等电点沉淀法

利用蛋白质在等电点时溶解度最低的特性，向含有目的药物成分的混合液中加入酸或碱，调整其pH值，使蛋白质沉淀析出的方法，称为等电点沉淀法。

在等电点时，蛋白质分子以两性离子形式存在，其分子净电荷为零(即正负电荷相等)，此时蛋白质分子颗粒在溶液中因没有相同电荷的相互排斥，分子相互之间的作用力减弱，其颗粒极易碰撞、凝聚而产生沉淀，所以蛋白质在等电点时，其溶解度最小，最易形成沉淀物。等电点时的许多物理性质如黏度、膨胀性、渗透压等都变小，从而有利于悬浮液的过滤。

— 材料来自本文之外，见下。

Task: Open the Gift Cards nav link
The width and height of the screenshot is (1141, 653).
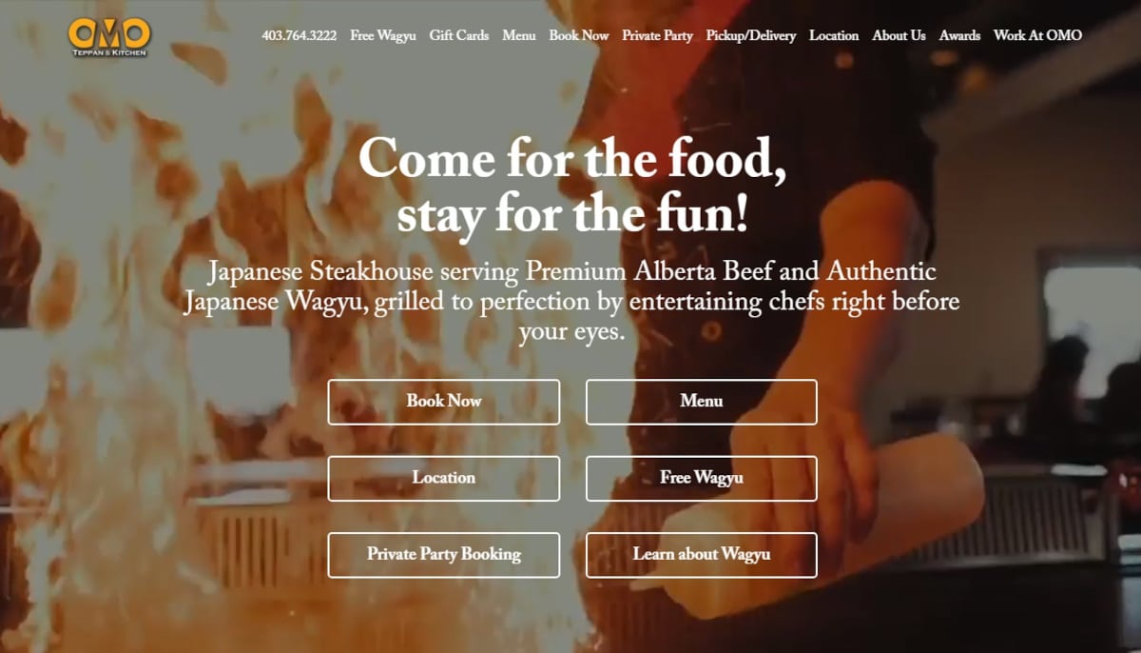Action: tap(459, 35)

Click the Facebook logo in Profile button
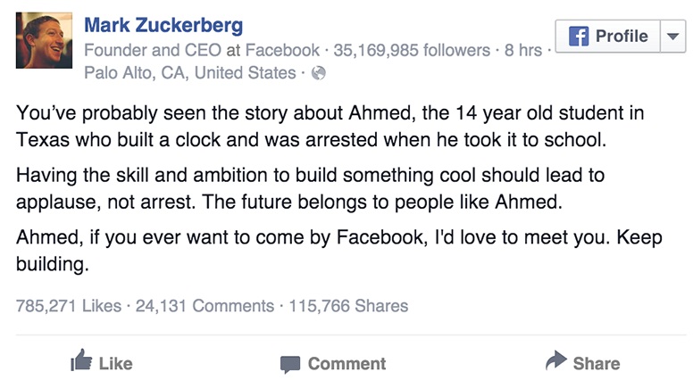580,37
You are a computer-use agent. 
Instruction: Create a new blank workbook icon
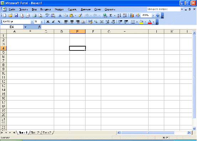(x=5, y=15)
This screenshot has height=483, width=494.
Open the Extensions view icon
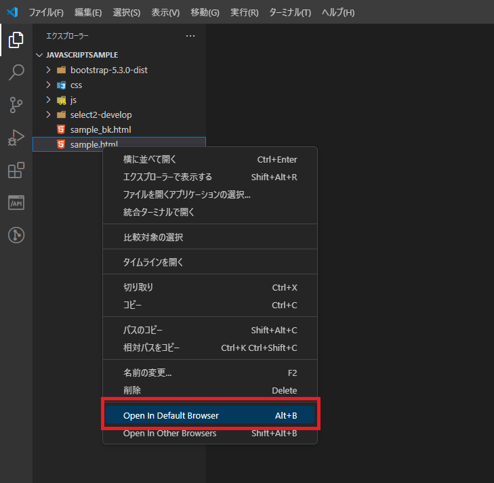pos(16,170)
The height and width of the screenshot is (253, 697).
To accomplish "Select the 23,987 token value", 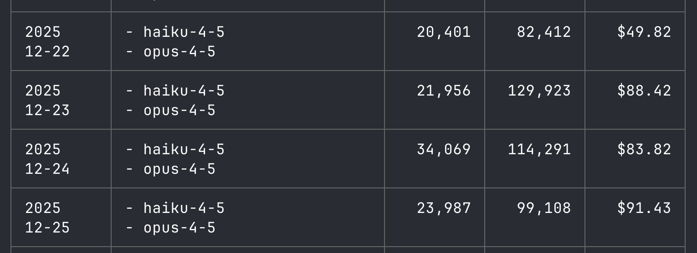I will click(x=443, y=208).
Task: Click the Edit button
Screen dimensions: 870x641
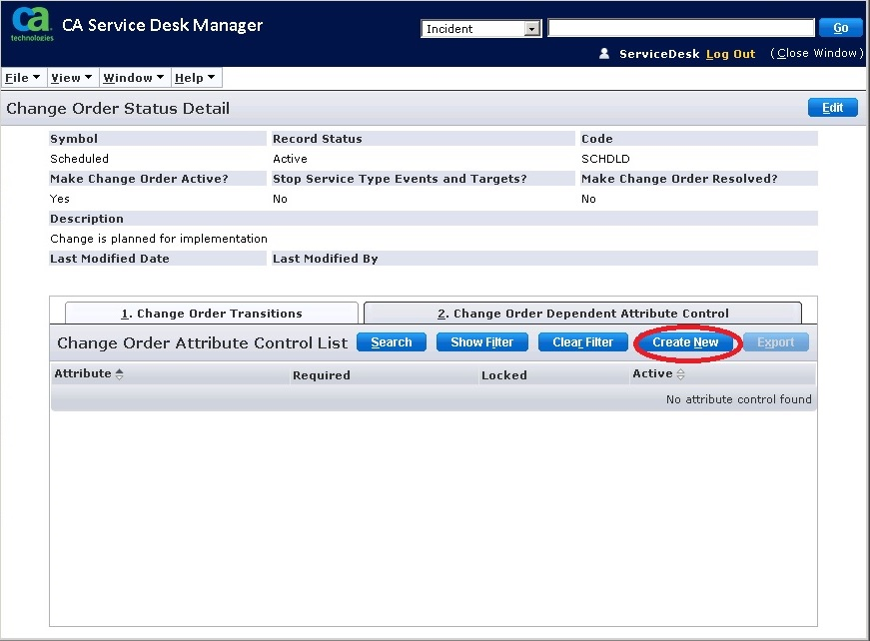Action: pos(832,108)
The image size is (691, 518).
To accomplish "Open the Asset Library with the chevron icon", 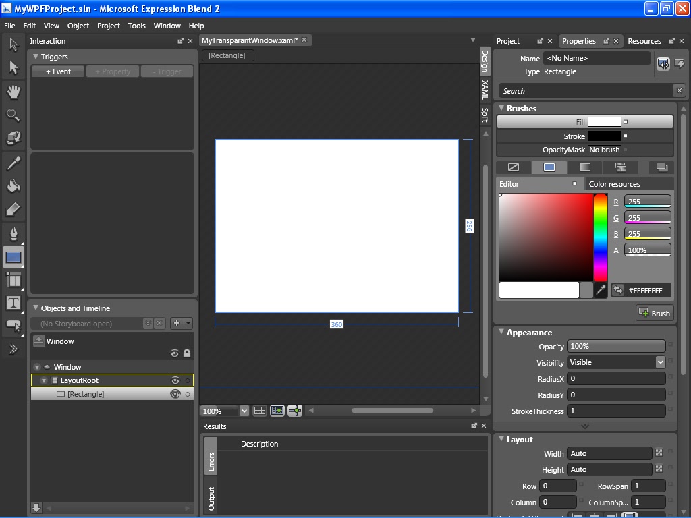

1．不同的蛋白质，具有不同的等电点。在生产过程中应根据分离要求，除去目的产物之外的杂蛋白；若目的产物也是蛋白质，且等电点较高时，可先除去低于等电点的杂蛋白，如细胞色素C的等电点为10．7，在细胞色素C的提取纯化过程中，调pH＝6．0除去酸性蛋白，调pH＝7．5～8．0，除去碱性蛋白。
2．同一种蛋白质在不同条件下，等电点不同。在盐溶液中，蛋白质若结合较多的阳离子，则等电点的pH值升高；因为结合阳离子后，正电荷相对增多，只有pH值升高才能达到等电点状态，如胰岛素在水溶液中的等电点为5．3，在含一定浓锌盐的水—丙酮溶液中的等电点为6；如果改变锌盐的浓度，等电点也会改变。蛋白质若结合较多的阴离子(如C1-、SO42-等)，则等电点移向较低的pH值，因为负电荷相对增多了，只有降低pH值才能达到等电点状态。
3．目的药物成分对pH值的要求。生产中应尽可能避免直接用强酸或强碱调节pH值，以免局部过酸或过碱，而引起目的药物成分蛋白或酶的变性。另外，调节pH值所用的酸或碱应与原溶液中的盐或即将加入的盐相适应，如溶液中含硫酸铵时，可用硫酸或氨水调pH值，如原溶液中含有氯化钠时，可用盐酸或氢氧化钠调pH值。总之，应以尽量不增加新物质为原则。
4．由于各种蛋白质在等电点时，仍存在一定的溶解度，使沉淀不完全，而多数蛋白质的等电点又都十分接近，因此当单独使用等点电沉淀法效果不理想时，可以考虑采用几种方法结合来实现沉淀分离。